» PROVIDED DATA:
-*-*-

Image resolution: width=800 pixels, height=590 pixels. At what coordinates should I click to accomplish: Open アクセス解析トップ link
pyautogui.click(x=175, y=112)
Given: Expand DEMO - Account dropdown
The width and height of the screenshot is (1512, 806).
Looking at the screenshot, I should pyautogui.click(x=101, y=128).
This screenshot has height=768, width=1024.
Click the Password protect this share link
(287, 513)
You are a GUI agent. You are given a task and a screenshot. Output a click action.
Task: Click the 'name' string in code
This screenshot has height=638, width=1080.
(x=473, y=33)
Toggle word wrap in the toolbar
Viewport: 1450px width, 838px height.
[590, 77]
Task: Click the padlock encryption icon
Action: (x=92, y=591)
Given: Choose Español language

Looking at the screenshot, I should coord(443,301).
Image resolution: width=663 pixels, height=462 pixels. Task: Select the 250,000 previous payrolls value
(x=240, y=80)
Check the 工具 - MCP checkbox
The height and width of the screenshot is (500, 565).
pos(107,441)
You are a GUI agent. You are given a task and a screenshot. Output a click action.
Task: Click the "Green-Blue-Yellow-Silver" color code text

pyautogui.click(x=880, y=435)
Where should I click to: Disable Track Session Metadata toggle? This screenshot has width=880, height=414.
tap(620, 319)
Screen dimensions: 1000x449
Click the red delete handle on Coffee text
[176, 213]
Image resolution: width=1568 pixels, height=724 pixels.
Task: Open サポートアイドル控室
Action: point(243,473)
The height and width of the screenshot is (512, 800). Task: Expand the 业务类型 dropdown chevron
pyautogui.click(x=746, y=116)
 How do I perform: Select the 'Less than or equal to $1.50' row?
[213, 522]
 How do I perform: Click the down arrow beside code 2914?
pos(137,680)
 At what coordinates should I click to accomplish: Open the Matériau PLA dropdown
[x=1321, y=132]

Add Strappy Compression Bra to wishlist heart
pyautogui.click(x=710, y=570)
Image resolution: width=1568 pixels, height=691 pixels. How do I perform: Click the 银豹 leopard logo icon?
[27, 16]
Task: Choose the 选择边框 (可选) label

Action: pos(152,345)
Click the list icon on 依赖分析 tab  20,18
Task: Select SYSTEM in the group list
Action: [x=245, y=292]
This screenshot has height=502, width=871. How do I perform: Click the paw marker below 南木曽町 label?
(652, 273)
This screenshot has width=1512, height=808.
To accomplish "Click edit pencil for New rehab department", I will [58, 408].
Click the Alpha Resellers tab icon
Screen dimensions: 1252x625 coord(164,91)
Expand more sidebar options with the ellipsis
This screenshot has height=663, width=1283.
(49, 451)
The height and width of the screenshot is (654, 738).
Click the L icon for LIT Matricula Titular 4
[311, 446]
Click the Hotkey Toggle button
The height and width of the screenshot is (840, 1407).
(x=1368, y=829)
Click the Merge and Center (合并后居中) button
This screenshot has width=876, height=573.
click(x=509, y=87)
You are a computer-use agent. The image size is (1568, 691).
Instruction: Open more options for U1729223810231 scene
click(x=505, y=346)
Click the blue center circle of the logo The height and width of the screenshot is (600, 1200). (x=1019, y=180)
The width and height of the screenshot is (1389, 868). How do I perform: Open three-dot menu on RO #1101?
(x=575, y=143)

-*-*-

» WORK TO COMPLETE: Please recast all the items above as a Markdown table with a column "Row" holding the row number and a column "Line" holding each line, leaving out blank lines.

» TASK RESPONSE:
| Row | Line |
|---|---|
| 1 | Image resolution: width=800 pixels, height=590 pixels. At what coordinates should I click to accomplish: Open アクセス解析トップ link |
| 2 | pyautogui.click(x=175, y=112) |
| 3 | Given: Expand DEMO - Account dropdown |
| 4 | The width and height of the screenshot is (1512, 806). |
| 5 | Looking at the screenshot, I should pyautogui.click(x=101, y=128). |
| 6 | This screenshot has height=768, width=1024. |
| 7 | Click the Password protect this share link |
| 8 | (287, 513) |
| 9 | You are a GUI agent. You are given a task and a screenshot. Output a click action. |
| 10 | Task: Click the 'name' string in code |
| 11 | This screenshot has height=638, width=1080. |
| 12 | (x=473, y=33) |
| 13 | Toggle word wrap in the toolbar |
| 14 | Viewport: 1450px width, 838px height. |
| 15 | [590, 77] |
| 16 | Task: Click the padlock encryption icon |
| 17 | Action: (x=92, y=591) |
| 18 | Given: Choose Español language |
| 19 | Looking at the screenshot, I should coord(443,301). |
| 20 | Image resolution: width=663 pixels, height=462 pixels. Task: Select the 250,000 previous payrolls value |
| 21 | (x=240, y=80) |
| 22 | Check the 工具 - MCP checkbox |
| 23 | The height and width of the screenshot is (500, 565). |
| 24 | pos(107,441) |
| 25 | You are a GUI agent. You are given a task and a screenshot. Output a click action. |
| 26 | Task: Click the "Green-Blue-Yellow-Silver" color code text |
| 27 | pyautogui.click(x=880, y=435) |
| 28 | Where should I click to: Disable Track Session Metadata toggle? This screenshot has width=880, height=414. |
| 29 | tap(620, 319) |
| 30 | Screen dimensions: 1000x449 |
| 31 | Click the red delete handle on Coffee text |
| 32 | [176, 213] |
| 33 | Image resolution: width=1568 pixels, height=724 pixels. |
| 34 | Task: Open サポートアイドル控室 |
| 35 | Action: point(243,473) |
| 36 | The height and width of the screenshot is (512, 800). Task: Expand the 业务类型 dropdown chevron |
| 37 | pyautogui.click(x=746, y=116) |
| 38 |  How do I perform: Select the 'Less than or equal to $1.50' row? |
| 39 | [213, 522] |
| 40 |  How do I perform: Click the down arrow beside code 2914? |
| 41 | pos(137,680) |
| 42 |  At what coordinates should I click to accomplish: Open the Matériau PLA dropdown |
| 43 | [x=1321, y=132] |
| 44 | Add Strappy Compression Bra to wishlist heart |
| 45 | pyautogui.click(x=710, y=570) |
| 46 | Image resolution: width=1568 pixels, height=691 pixels. How do I perform: Click the 银豹 leopard logo icon? |
| 47 | [27, 16] |
| 48 | Task: Choose the 选择边框 (可选) label |
| 49 | Action: pos(152,345) |
| 50 | Click the list icon on 依赖分析 tab  20,18 |
| 51 | Task: Select SYSTEM in the group list |
| 52 | Action: [x=245, y=292] |
| 53 | This screenshot has height=502, width=871. How do I perform: Click the paw marker below 南木曽町 label? |
| 54 | (652, 273) |
| 55 | This screenshot has width=1512, height=808. |
| 56 | To accomplish "Click edit pencil for New rehab department", I will [58, 408]. |
| 57 | Click the Alpha Resellers tab icon |
| 58 | Screen dimensions: 1252x625 coord(164,91) |
| 59 | Expand more sidebar options with the ellipsis |
| 60 | This screenshot has height=663, width=1283. |
| 61 | (49, 451) |
| 62 | The height and width of the screenshot is (654, 738). |
| 63 | Click the L icon for LIT Matricula Titular 4 |
| 64 | [311, 446] |
| 65 | Click the Hotkey Toggle button |
| 66 | The height and width of the screenshot is (840, 1407). |
| 67 | (x=1368, y=829) |
| 68 | Click the Merge and Center (合并后居中) button |
| 69 | This screenshot has width=876, height=573. |
| 70 | click(x=509, y=87) |
| 71 | You are a computer-use agent. The image size is (1568, 691). |
| 72 | Instruction: Open more options for U1729223810231 scene |
| 73 | click(x=505, y=346) |
| 74 | Click the blue center circle of the logo The height and width of the screenshot is (600, 1200). (x=1019, y=180) |
| 75 | The width and height of the screenshot is (1389, 868). How do I perform: Open three-dot menu on RO #1101? |
| 76 | (x=575, y=143) |